Rising costs of inflation, teachers salaries and pensions are putting extra pressure on the system.
And ministers admit there will be an 8 per cent increase in costs over the next few years.
Now Lib Dem education spokesman John Pugh is calling on Theresa May to abandon her plans for grammar schools and put more money into the comprehensive system.
Mr Pugh said: “It is a disgrace that while schools face a severe funding crisis, £240m is being spent on expanding grammars.
“This Conservative Government has completely the wrong priorities.
“Instead of protecting funding per pupil to give every child a chance in life, it is slashing budgets and pushing through plans that will stretch our schools and teachers to breaking point.”
When asked about funding forecasts, Parliamentary Under Secretary for Schools Lord Nash said: “We recognise that schools, as with other public services, are facing cost pressures.

Cyber attacks

The Times reports Russia’s attempts to hack our computers.

Britain is being hit by 60 significant cyber-attacks a month, including attempts by Russian state-sponsored hackers to steal defence and foreign policy secrets from government departments, the new cyber-security chief has revealed.
In his first key interview, Ciaran Martin, head of GCHQ’s new National Cyber Security Centre (NCSC), warned there had been a “step change” in Russia’s online aggression against the West as well as more attacks on “soft targets” such as local councils and charities to steal personal data, and universities to steal research secrets. The Queen will open the new cyber-centre on Tuesday.
Concern is also growing at the emergence of Russian media outlets that are accused of disseminating fake news as part of a Kremlin “disinformation” campaign.

Supervolcano

And, as usual, the Star reports a potentially catastrophic natural event.

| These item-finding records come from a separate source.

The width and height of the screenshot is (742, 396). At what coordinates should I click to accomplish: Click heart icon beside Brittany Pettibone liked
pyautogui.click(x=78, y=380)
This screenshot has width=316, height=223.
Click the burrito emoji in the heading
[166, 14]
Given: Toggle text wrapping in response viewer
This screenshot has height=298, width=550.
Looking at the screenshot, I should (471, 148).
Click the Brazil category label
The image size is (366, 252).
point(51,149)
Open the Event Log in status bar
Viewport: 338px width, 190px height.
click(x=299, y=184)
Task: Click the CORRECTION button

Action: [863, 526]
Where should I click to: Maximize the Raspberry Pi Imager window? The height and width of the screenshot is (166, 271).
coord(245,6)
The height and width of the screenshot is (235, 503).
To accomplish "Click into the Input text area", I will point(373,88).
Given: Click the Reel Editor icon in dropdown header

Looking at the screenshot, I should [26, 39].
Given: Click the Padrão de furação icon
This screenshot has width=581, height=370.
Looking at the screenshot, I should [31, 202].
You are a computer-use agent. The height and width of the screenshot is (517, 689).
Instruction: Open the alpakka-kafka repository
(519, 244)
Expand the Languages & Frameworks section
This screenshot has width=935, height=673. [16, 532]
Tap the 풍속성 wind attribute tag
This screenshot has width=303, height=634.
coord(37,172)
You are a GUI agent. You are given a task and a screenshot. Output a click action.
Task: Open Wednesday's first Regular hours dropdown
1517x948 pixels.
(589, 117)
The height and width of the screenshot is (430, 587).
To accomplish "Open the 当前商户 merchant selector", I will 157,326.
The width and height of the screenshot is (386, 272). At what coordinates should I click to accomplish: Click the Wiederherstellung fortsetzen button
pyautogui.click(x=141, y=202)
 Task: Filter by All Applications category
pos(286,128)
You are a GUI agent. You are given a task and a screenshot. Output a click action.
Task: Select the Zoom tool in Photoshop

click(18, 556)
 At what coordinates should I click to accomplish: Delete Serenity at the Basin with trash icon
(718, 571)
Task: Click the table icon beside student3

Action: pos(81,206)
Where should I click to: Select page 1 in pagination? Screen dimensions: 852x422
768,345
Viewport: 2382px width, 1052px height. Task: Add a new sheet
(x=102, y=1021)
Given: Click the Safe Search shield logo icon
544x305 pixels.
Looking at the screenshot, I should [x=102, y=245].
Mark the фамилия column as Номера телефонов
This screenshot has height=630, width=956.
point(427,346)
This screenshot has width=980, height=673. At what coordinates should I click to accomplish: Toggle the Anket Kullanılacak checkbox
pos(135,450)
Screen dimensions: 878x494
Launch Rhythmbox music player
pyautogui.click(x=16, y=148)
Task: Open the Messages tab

THE risks from a “high threat” super eruption that could ground thousands of planes, destroy the world economy, and impact the health of millions “should not be ignored”.
Long Valley supervolcano in eastern California has the potential to wreak havoc across the entire world.
Around 760,000 years ago the 3,600ft deep magma filled mountain blew its lid on an apocalyptic scale.
Molten lava incinerated thousands of square miles and most of the United States was blanketed in toxic ash.
Should that happen again, the choking veil of sulfuric acid spewing from its chasm would block out the sun, sending temperatures plummeting to Ice Age levels.
Thick blankets of magma and smog would immediately wipe out California and the surrounding areas off the face of the Earth.